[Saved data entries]
# # # # # # #

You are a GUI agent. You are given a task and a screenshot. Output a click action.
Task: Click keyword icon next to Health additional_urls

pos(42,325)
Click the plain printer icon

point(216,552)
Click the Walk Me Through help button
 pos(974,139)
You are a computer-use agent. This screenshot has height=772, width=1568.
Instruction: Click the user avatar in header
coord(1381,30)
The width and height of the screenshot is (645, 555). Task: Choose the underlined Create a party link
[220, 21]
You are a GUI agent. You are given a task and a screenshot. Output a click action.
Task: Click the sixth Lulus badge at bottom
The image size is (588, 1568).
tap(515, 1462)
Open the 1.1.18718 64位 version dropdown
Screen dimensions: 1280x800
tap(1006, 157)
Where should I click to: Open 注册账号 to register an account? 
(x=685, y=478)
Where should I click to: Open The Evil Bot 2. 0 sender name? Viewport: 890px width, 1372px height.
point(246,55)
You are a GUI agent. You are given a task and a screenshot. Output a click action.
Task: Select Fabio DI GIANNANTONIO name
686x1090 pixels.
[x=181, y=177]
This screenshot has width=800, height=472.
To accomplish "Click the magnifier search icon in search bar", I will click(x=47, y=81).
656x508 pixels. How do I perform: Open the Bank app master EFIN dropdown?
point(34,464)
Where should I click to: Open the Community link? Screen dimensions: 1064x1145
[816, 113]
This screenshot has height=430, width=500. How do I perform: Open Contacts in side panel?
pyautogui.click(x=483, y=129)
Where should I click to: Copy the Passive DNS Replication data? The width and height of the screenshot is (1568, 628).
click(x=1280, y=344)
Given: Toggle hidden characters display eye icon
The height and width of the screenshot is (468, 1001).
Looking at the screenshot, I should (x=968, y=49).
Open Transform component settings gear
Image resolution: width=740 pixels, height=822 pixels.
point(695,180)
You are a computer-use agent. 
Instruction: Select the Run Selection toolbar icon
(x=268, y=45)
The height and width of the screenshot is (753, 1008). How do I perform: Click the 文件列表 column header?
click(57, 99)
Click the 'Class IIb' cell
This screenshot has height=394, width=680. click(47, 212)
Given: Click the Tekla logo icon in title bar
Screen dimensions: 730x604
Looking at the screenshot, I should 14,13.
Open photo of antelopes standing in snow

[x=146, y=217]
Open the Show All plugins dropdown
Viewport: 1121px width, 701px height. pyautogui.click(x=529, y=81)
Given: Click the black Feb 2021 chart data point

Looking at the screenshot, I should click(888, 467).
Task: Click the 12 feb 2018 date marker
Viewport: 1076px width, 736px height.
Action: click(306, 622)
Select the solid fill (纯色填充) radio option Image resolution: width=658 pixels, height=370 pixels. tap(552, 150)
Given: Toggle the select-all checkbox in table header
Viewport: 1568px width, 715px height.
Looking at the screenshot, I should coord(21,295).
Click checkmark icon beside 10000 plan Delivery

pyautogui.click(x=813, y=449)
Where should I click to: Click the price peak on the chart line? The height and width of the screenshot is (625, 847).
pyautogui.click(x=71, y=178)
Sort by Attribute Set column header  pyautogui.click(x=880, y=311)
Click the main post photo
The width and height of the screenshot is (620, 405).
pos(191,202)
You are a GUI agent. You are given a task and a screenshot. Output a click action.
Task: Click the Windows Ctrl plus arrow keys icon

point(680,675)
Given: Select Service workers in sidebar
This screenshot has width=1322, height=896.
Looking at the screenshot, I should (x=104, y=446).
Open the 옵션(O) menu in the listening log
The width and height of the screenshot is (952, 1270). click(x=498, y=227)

# # # # # # #

**Task brief**
Output, from the data above, the lines from the line with "Click the main post photo" to the line with "Given: Select Service workers in sidebar" exactly as they stand, both ends included and nothing else.

**Reply to the exercise**
Click the main post photo
The width and height of the screenshot is (620, 405).
pos(191,202)
You are a GUI agent. You are given a task and a screenshot. Output a click action.
Task: Click the Windows Ctrl plus arrow keys icon

point(680,675)
Given: Select Service workers in sidebar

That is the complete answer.